Yeah I read up on UV reprojection in Substance - Its not helpful if you're doing any work outside of it and as you say it is quite limited in what it can achieve.
We may even make our own tool for this problem actually. However I wanted to see if a solution already exists. It seems to me a pretty common problem no? Talking to our artists it seems most know this problem is a pain in the ass so they avoid moving UV objects around at all costs, which causes them to avoid improving or more easily changing models. I wonder how much of an edge case this problem really is.
if you think its a headache and complicated in games. go work in vfx/movies in a very rigid pipeline :D
yeah this shit is annoying and the amount of maps/layers for a usual texture is insane. there was a tool for 3dsmax ages back that allowed to load a psd and it would rebake all layers. but thats ages ago and i didn't use it in a very long while
Well, Blender does all this with its default baker. All it takes is a secondary UV channel laid out as desired, a blank image added inside the material but not connected to it (to act as a recipient for the transfer), and one click of the bake button (in Cycles mode) for each desired map to be re-written according to the new UVs (Diffuse, Normal, and so on). This effectively allows for a somewhat non-destructive workflow, starting with temporary UVs and then refining later as needed. I can imagine that automating all passes should be fairly straightforward, by rebaking straight to the already connected images. And yes, normalmaps get rebaked accurately that way, taking all orientation information into account.
The only issue I've seen is that parts with a metalness value get multiplied over the diffuse, so it's best do disconnect the metalness input beforehand.
And indeed, a workflow/pipeline that doesn't allow for such edits along the way is IMHO very, problematic. In my opinion this is actually the biggest weak spot in today's way of making game art.
Substance Designer has this feature. So does XNormal, but using XNormal is its own punishment.
Can you dig up any documentation on that? I can't find anything.
In designer it's just one of the bake types. It will fix normal maps up if UV shells rotate/scale non-uniformly
It cant bake from UV set to UV set on the same mesh afaik.
It's in the baker documentation.
I don't know about xnormal because it's not 2014
Xnormal might have a UI from the 90s, but somehow it is still getting updated. Supposedly.
The designer one will work just fine, just, upload the target mesh.
Seems like a massive pain in the ass to have to rebake for every time you want to try to move/rotate/scale a UV shell no?

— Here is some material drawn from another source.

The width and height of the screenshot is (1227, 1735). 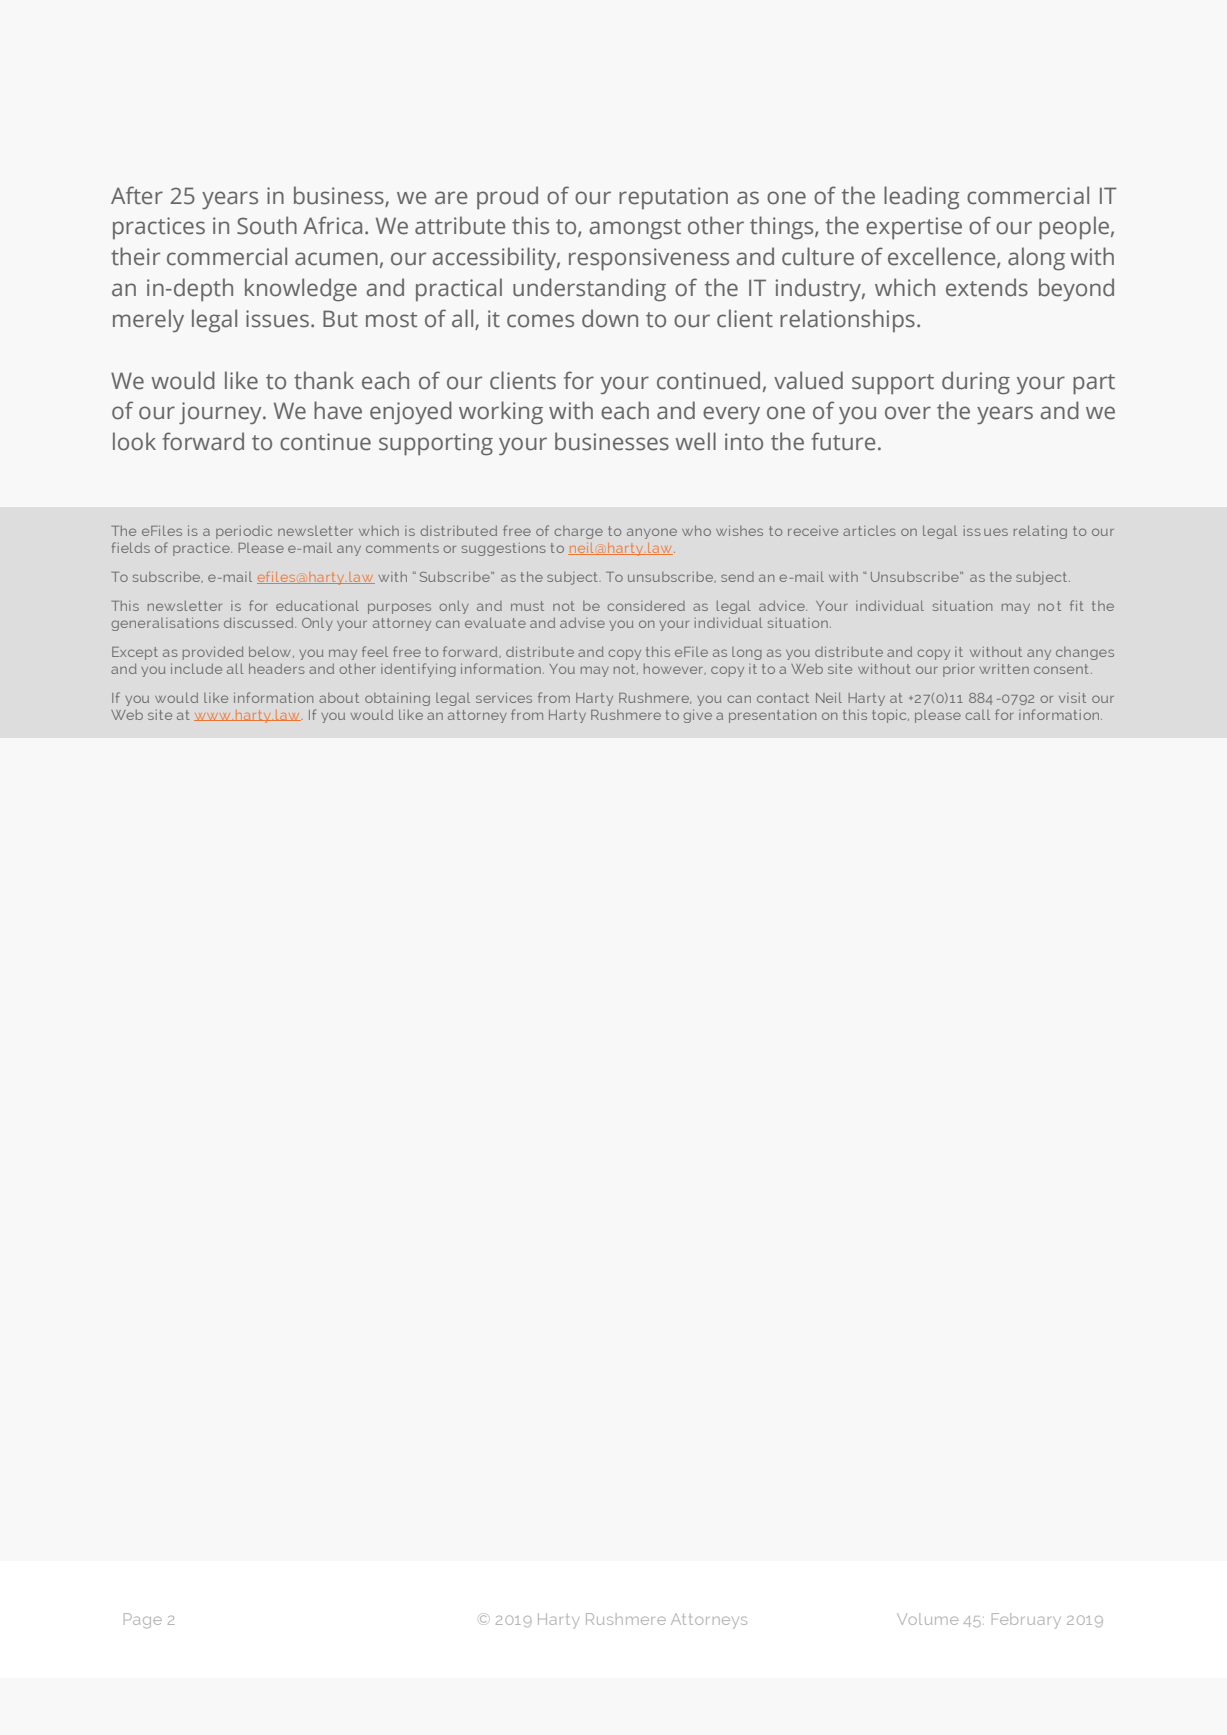 What do you see at coordinates (277, 668) in the screenshot?
I see `headers` at bounding box center [277, 668].
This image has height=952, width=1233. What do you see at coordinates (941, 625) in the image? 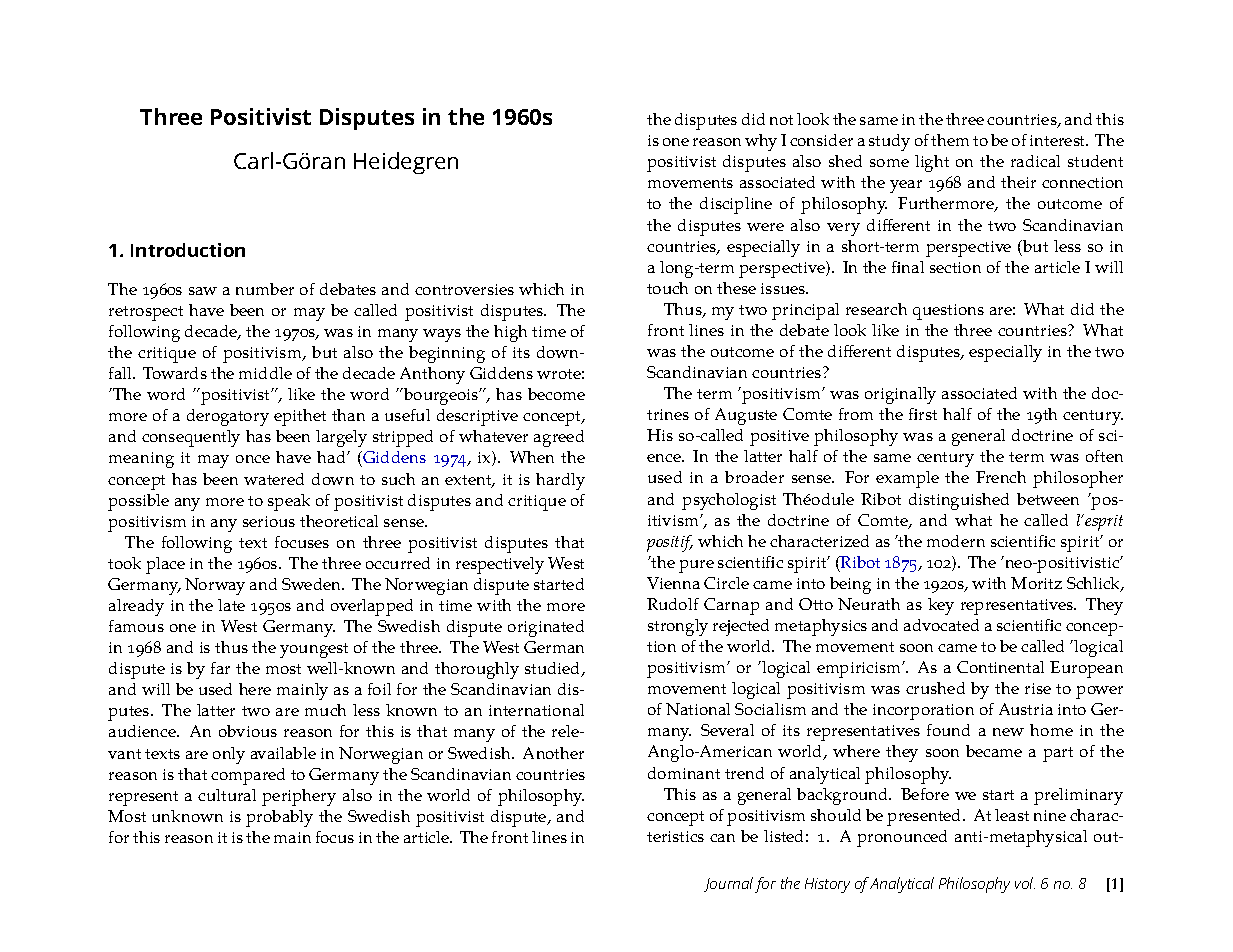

Would people get some benefit if we made a tool to literally just click n drag on a UV shell and move it around with realtime updates to all the textures?
That would be awesome indeed.
What modeling/uv software is your studio using?
Our studio has no strict software requirements. We use Max and Blender primarily though. I'm quite tempted to put a couple of weekends into developing a tool to solve for this purpose though - I think I can write something basic pretty quickly.
Bake To Texture in Max is pretty easy to use. If you're using Physical Materials and Arnold then the render elements are quite straightforward.